**Source document**
- - - - -

Increase in partner earnings

According to the latest figures from NHS Digital, GP partner earnings rose by almost two per cent in the 2014/15 tax year, hitting an average of £101,500, while the income of salaried GPs dropped by almost the same percentage to £53,600.

However, although partners’ incomes have remained flat in cash terms, they have fallen sharply in real terms, having risen negligibly from the £100,170 earned on average in 2004/05.

The earnings for salaried GPs decreased because the practice earnings to expenses ratio hit 6.2 per cent over the period, up 0.7 per cent on the year before and up 8.2 per cent from 2005/06, the second full year of the General Medical Services (GMS) contract.

Salaried GPs saw their pay fall by £1,800 in 2014/15 from the year before; in fact the descent has been marked since 2006/07, when it reached £62,604, a whopping 14.3 per cent higher than in 2014/15. However, because the data included income details from both full-time and part-time GPs, the decrease could reflect a rise in part-time working.

- - - - -

**Requirement**
Continue the article on GP partner and salaried GP earnings, picking up after its last sentence.

**Supplied material**
- - - - -

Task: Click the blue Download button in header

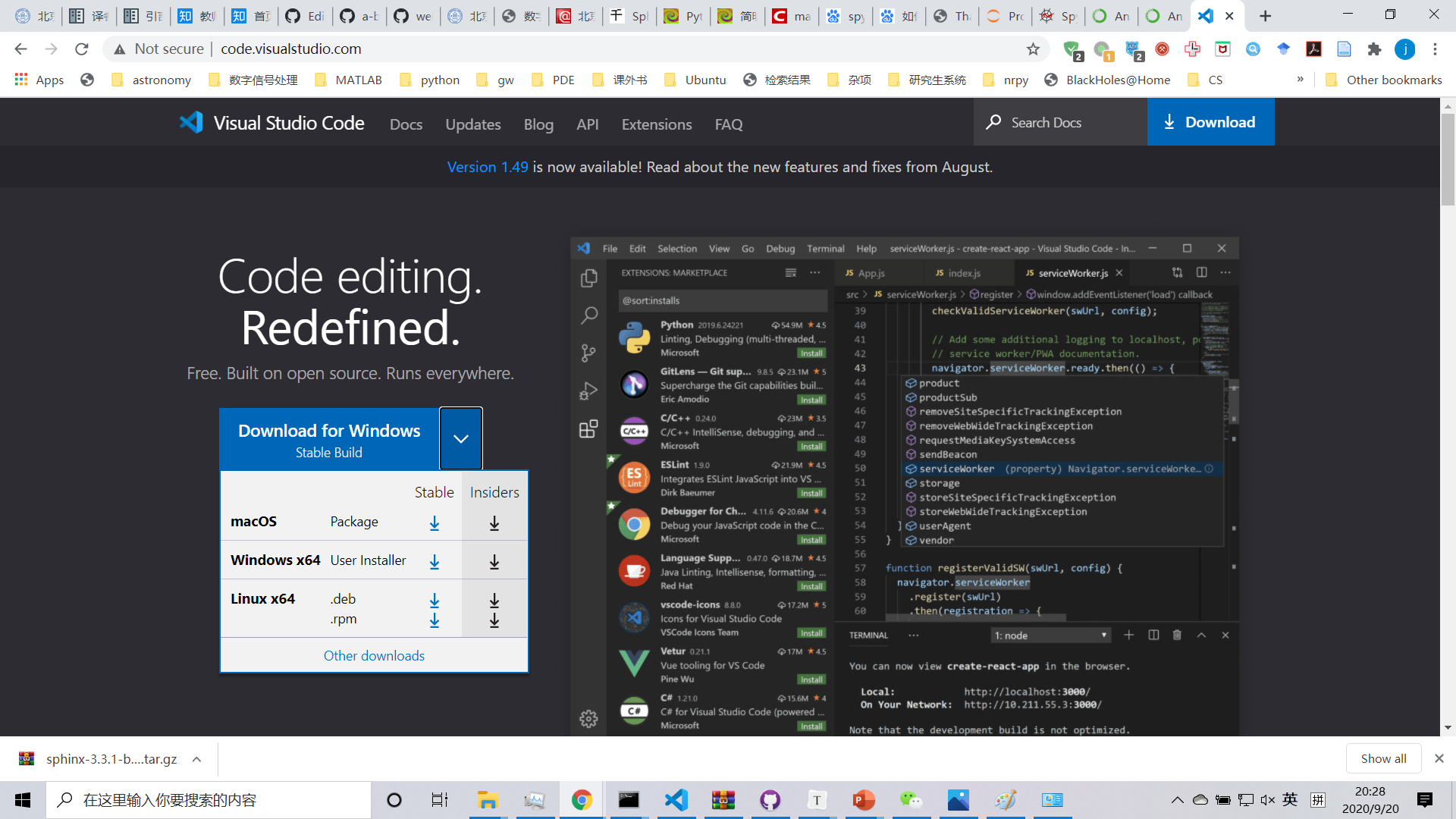Action: [1210, 122]

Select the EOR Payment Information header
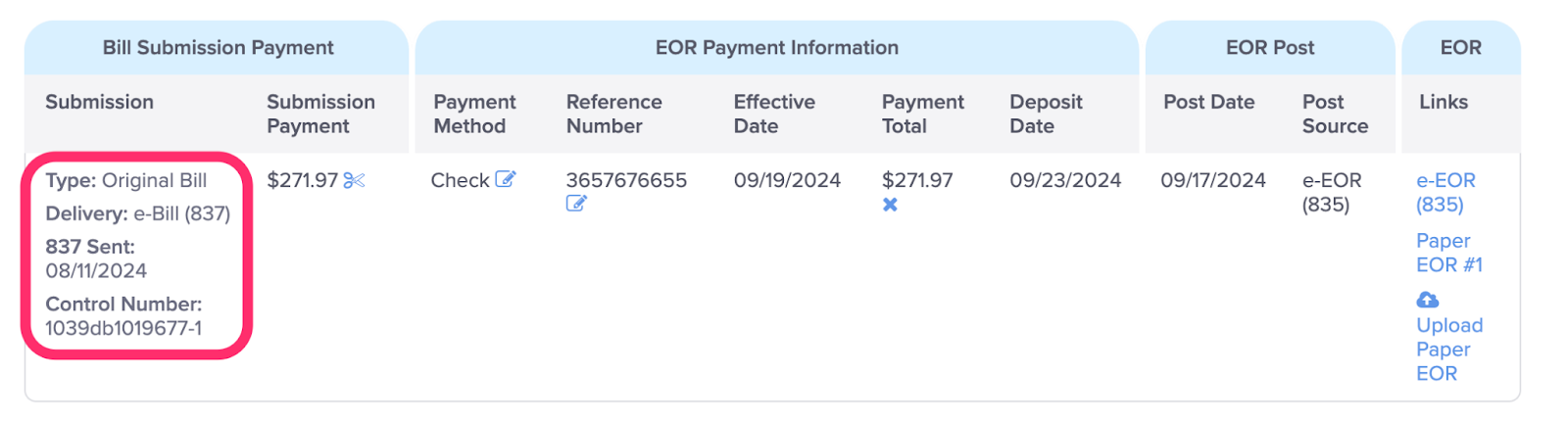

- - - - -

**Exercise result**
Interestingly, the figures show that the income of GMS partners rose faster in cash terms over the period than that of Private Medical Service (PMS) partners. The average income for a GMS partner rose from 96,000 to £98,000, while that of PMS partners only rose from £106,800 to £108,000.

The statistics also illustrate a disparity in pay on a regional basis; partners’ average income across GMS and PMS contracts was £103,800 in England but only £90,700 in Wales. Unsurprisingly, partners in the South East enjoyed the highest income, earning £108,500 before tax in 2014/15. In the South West, however, the average was 22 per cent lower at £84,500.